BEGIN Raw data

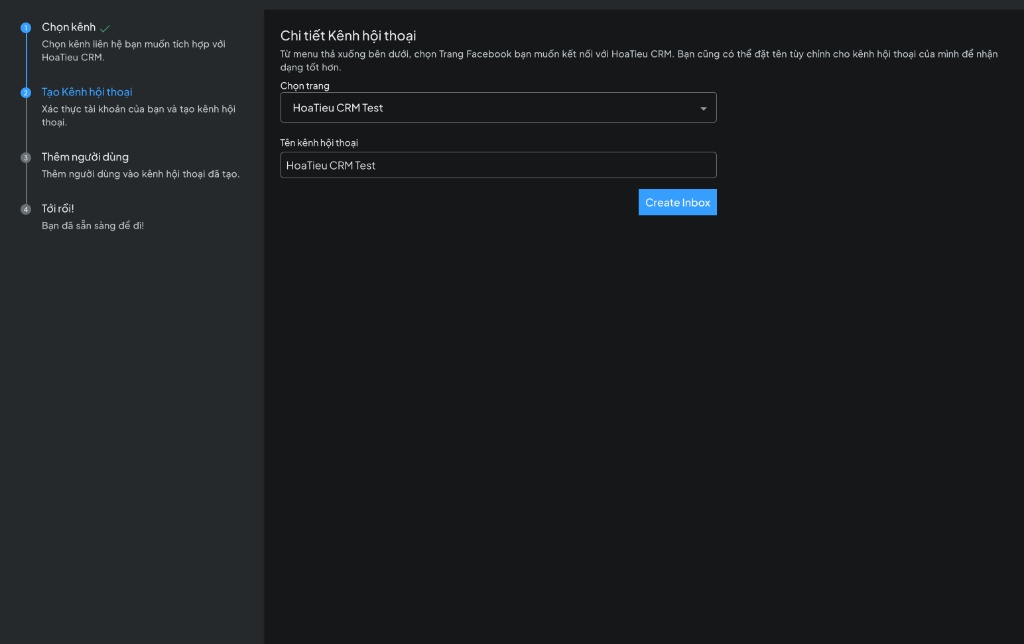Click the Chi tiết Kênh hội thoại heading
This screenshot has height=644, width=1024.
[348, 36]
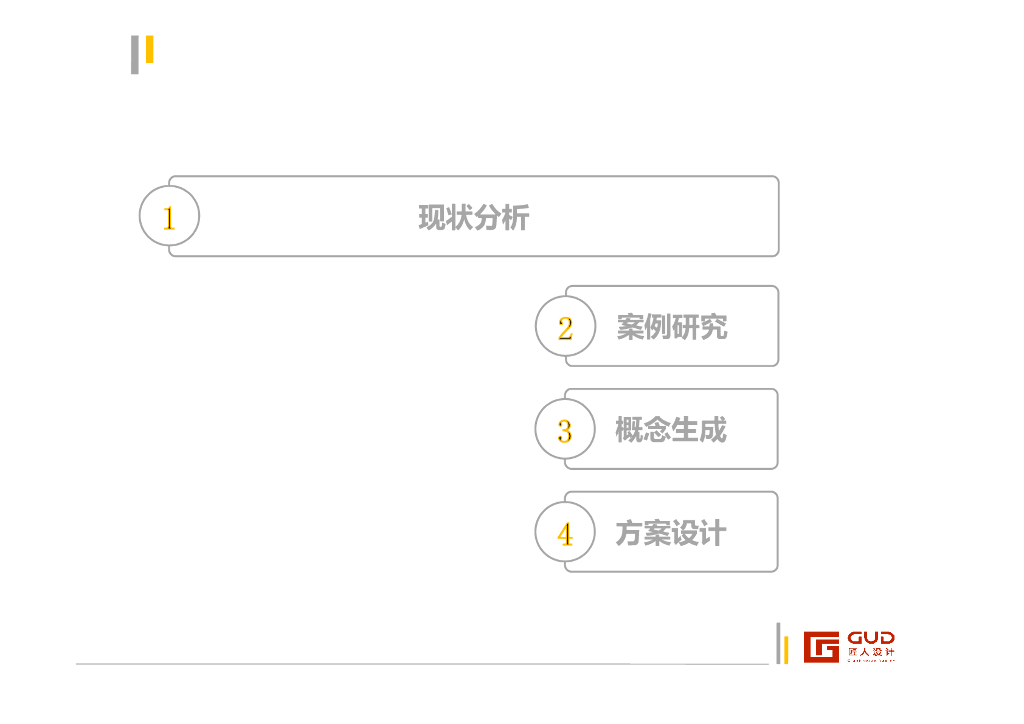Click the gray vertical bar at top-left
1024x724 pixels.
(x=135, y=55)
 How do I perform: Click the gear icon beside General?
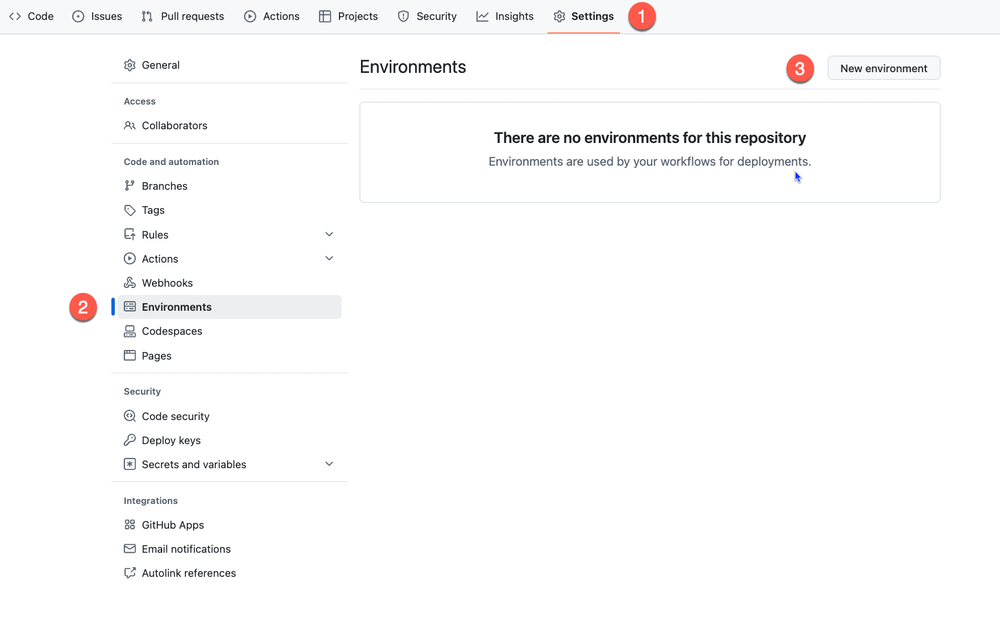[x=129, y=65]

END Raw data

**What needs to be done**. Reproduce, word for word, the lines from the one containing "How do I perform: Click" through the final line above. Leave every picture out.

**Exercise answer**.
 How do I perform: Click the gear icon beside General?
[x=129, y=65]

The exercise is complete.